- _Task to carry out_: How many of the lines below contain the word "height"? Reply with the number alone.

- _Record excerpts_:
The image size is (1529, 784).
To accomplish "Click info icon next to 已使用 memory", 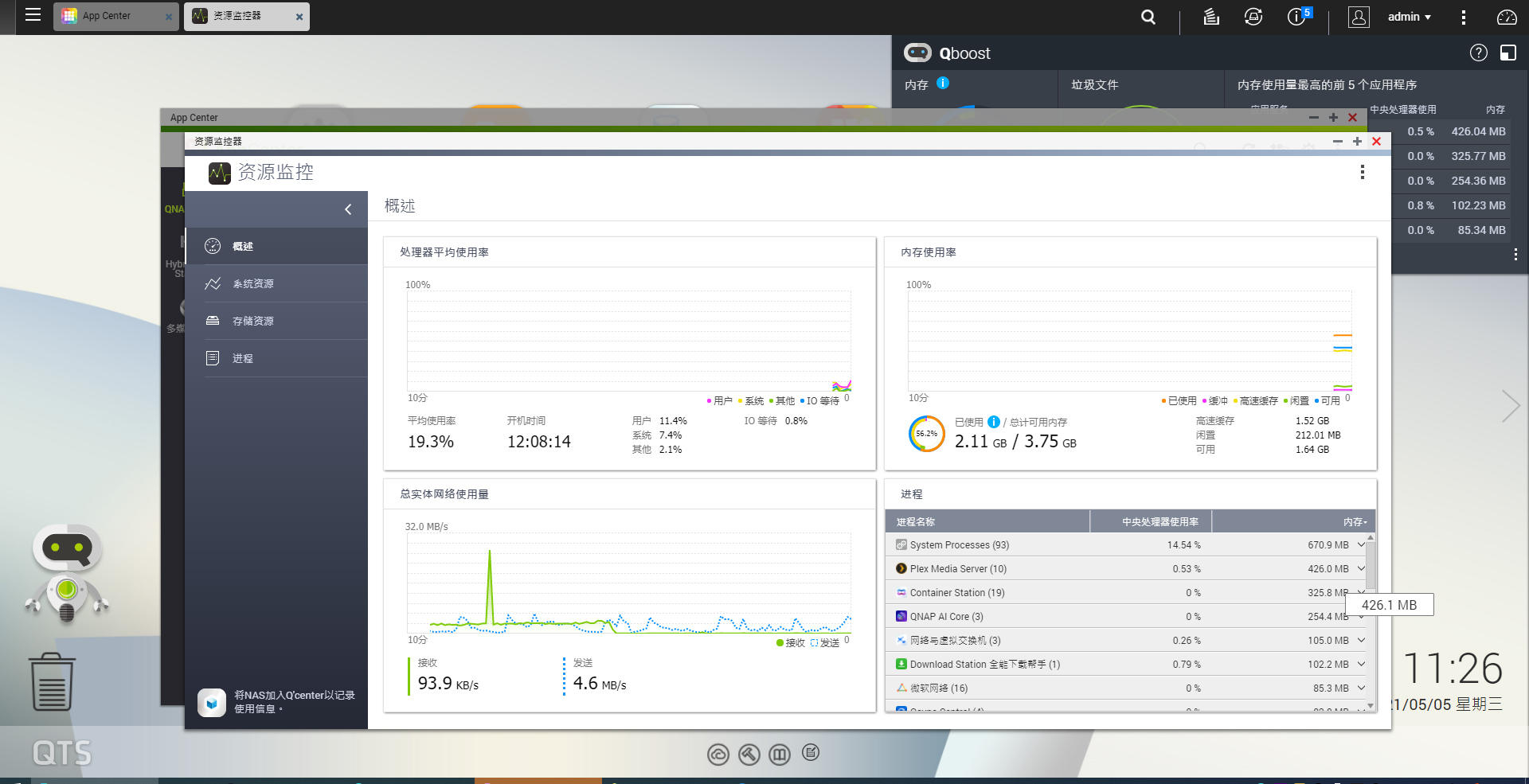I will (x=994, y=422).
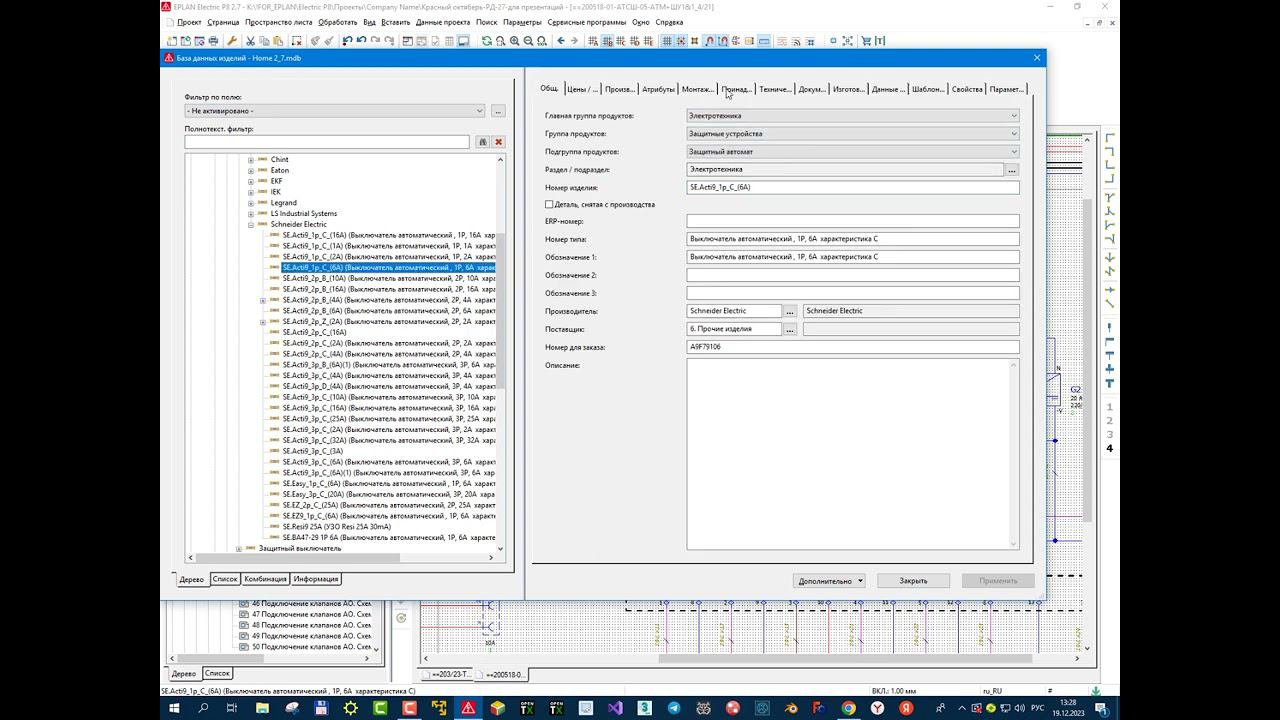Screen dimensions: 1280x720
Task: Click the 'Закрыть' button
Action: (913, 581)
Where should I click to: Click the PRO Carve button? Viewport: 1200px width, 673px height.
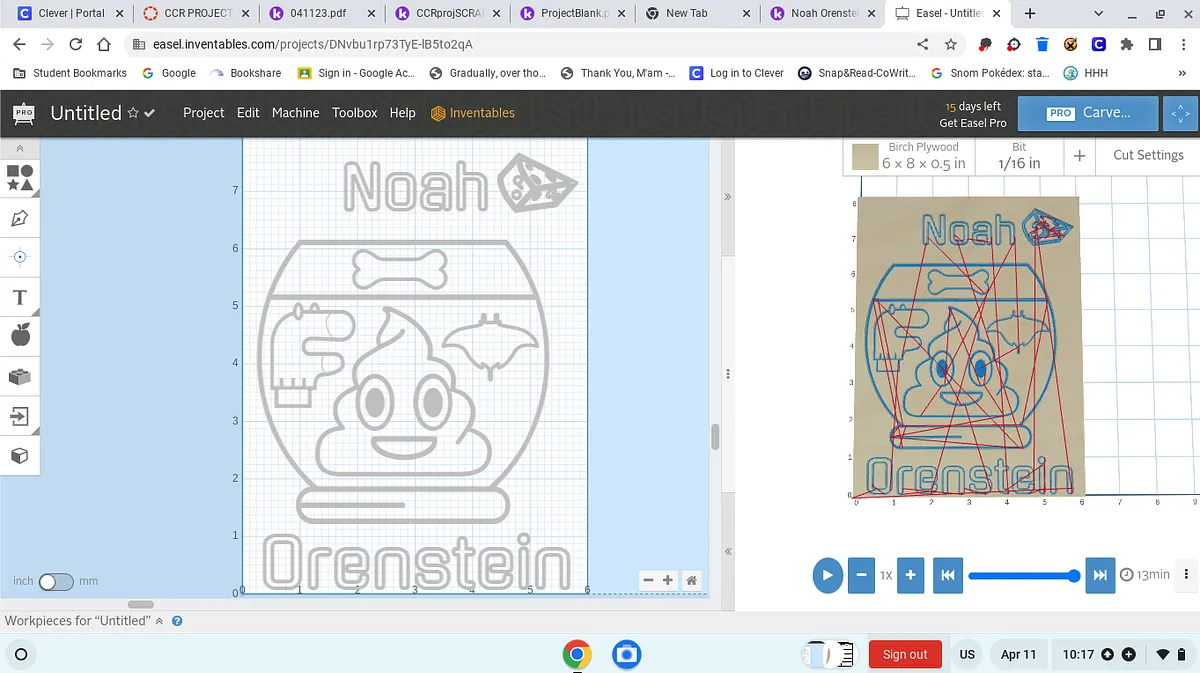click(1088, 113)
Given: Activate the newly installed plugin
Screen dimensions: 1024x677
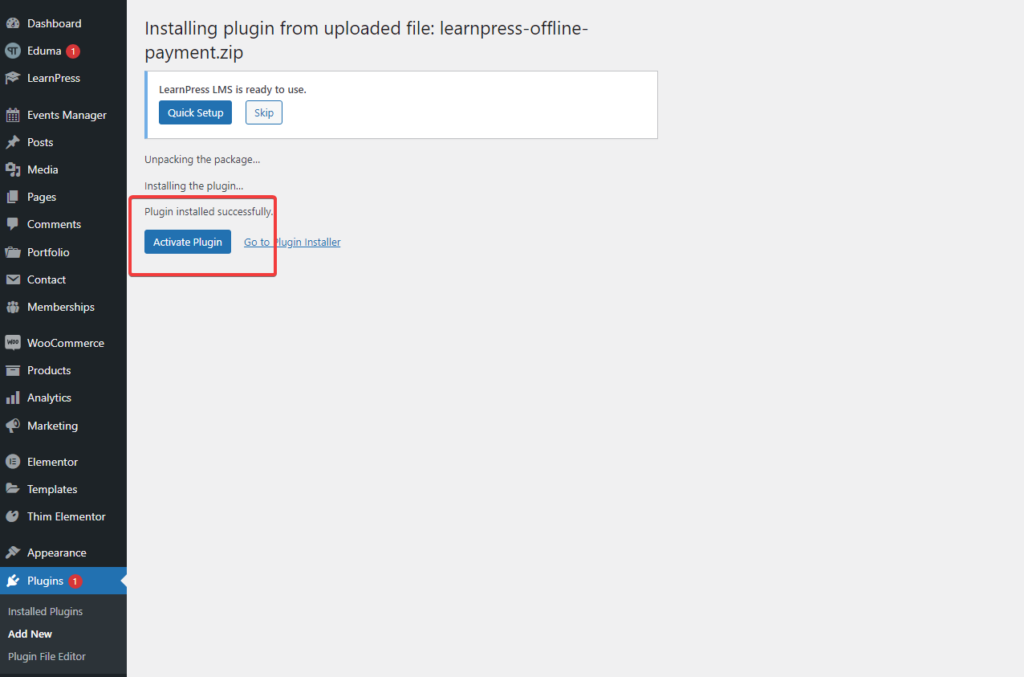Looking at the screenshot, I should coord(187,241).
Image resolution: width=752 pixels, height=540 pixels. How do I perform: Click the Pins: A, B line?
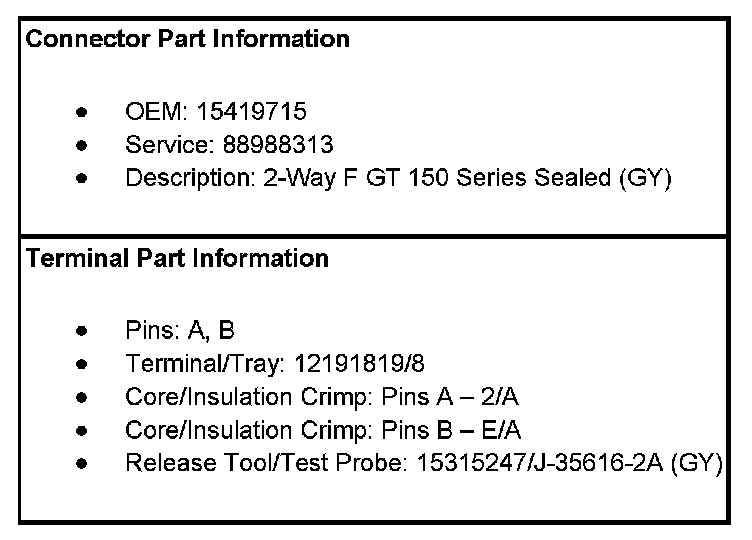(180, 329)

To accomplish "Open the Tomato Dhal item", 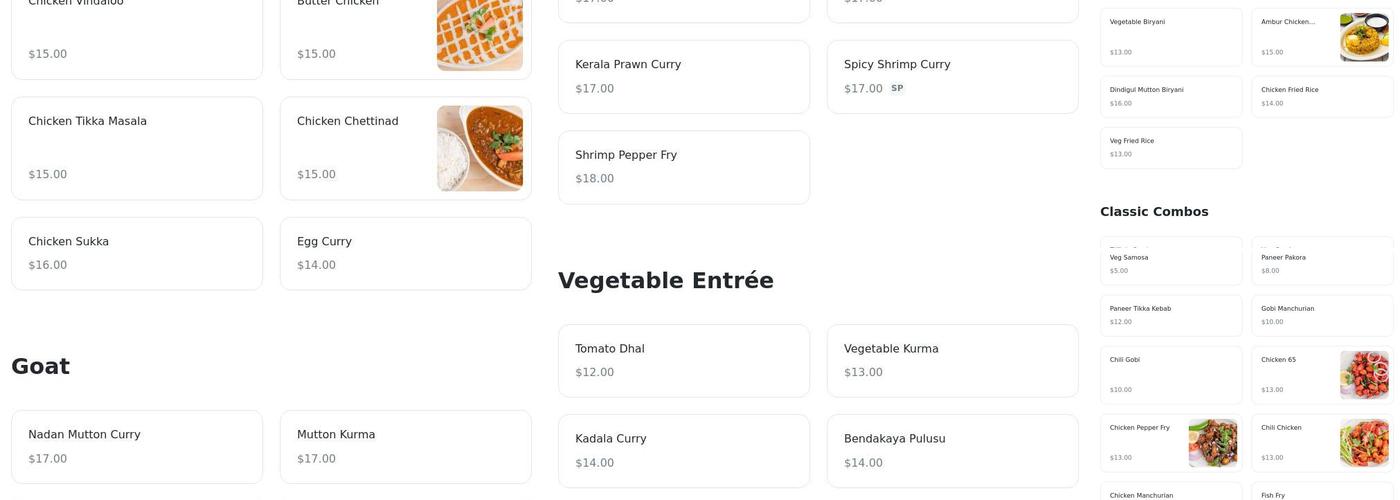I will tap(683, 361).
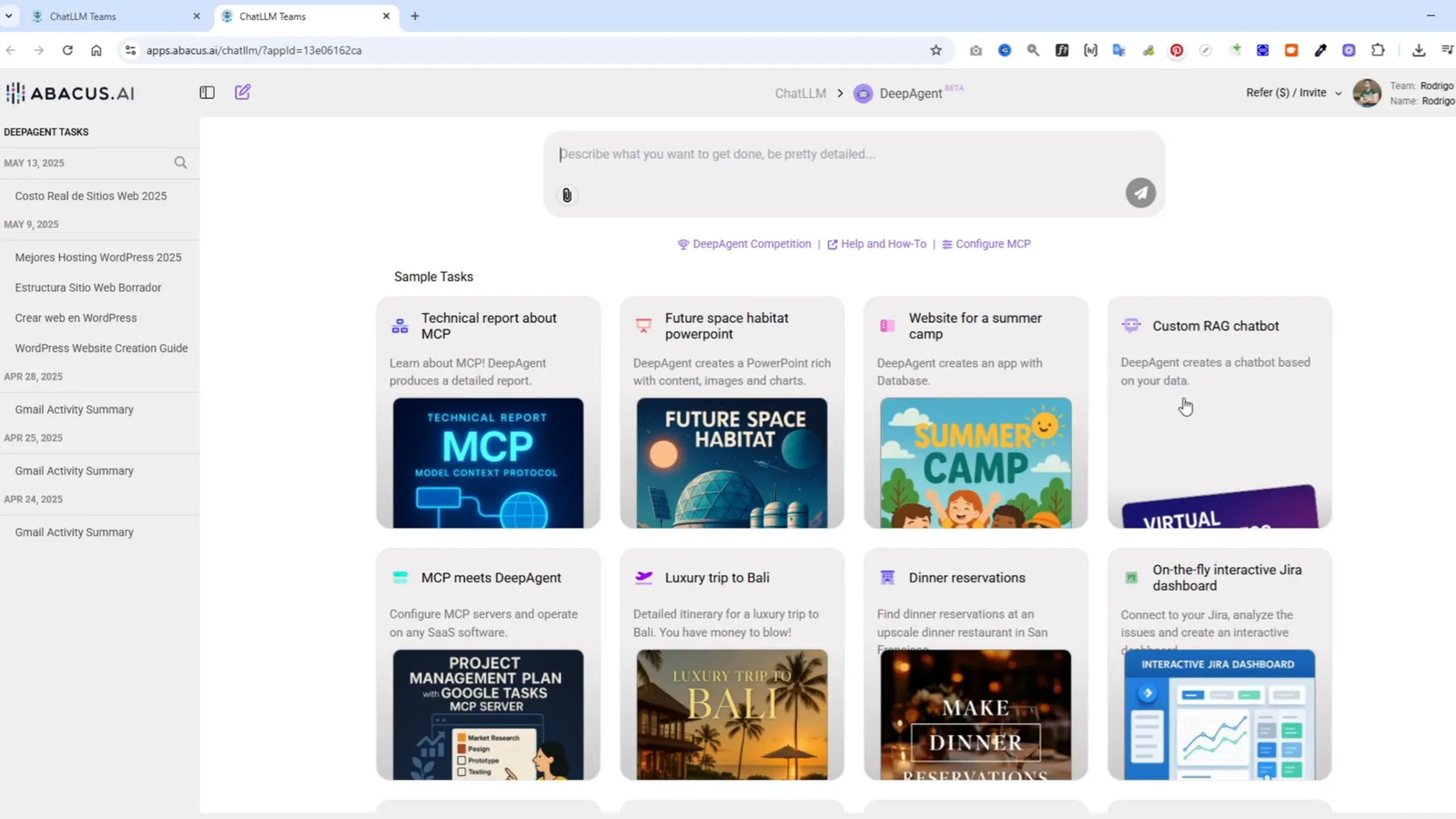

- _Response to the exercise_: 2